For many years, most of the projects I worked on were systems that had never been built before in any shape or form. As a consequence, many of the iterations for each of these projects included significant and sometimes spectacular failures as we moved closer to a system that could perform its tasks successfully in an increasingly wider circle of environmental conditions. These path-finding designs needed to be able to operate in a hostile environment (low earth orbit), and they needed to be able to make autonomous decisions on their own as there was no way to guarantee that instructions could come from a central location in a timely fashion.
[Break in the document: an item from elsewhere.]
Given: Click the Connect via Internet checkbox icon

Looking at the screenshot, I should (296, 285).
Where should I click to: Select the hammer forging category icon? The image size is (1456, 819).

The complete units themselves were unique prototypes with no more than two iterations in existence at a time. It would take several months to build each unit and develop the procedures by which we would stress and test what the unit could do. The testing process took many more months as the system integration team moved through ground-based testing and eventually moved on to space-based testing. A necessary cost of deploying the units would be to lose it when it reentered the Earth’s atmosphere, but a primary goal for each stage of testing was to collect as much data as possible from the unit until it was no longer able to operate and/or transmit telemetry about its internal state of health.

During each stage of testing, the unit was placed into an environment that would minimize the amount of damage the unit would physically be subjected to (such as operating the unit within a netted room that would prevent the unit from crashing into the floor, walls, or ceiling). The preparation work for each formal test consisted of weeks of refining all of the details in a written test procedure that fortyish people would follow exactly. Any deviations as the final test run would flag a possible abort of the test run.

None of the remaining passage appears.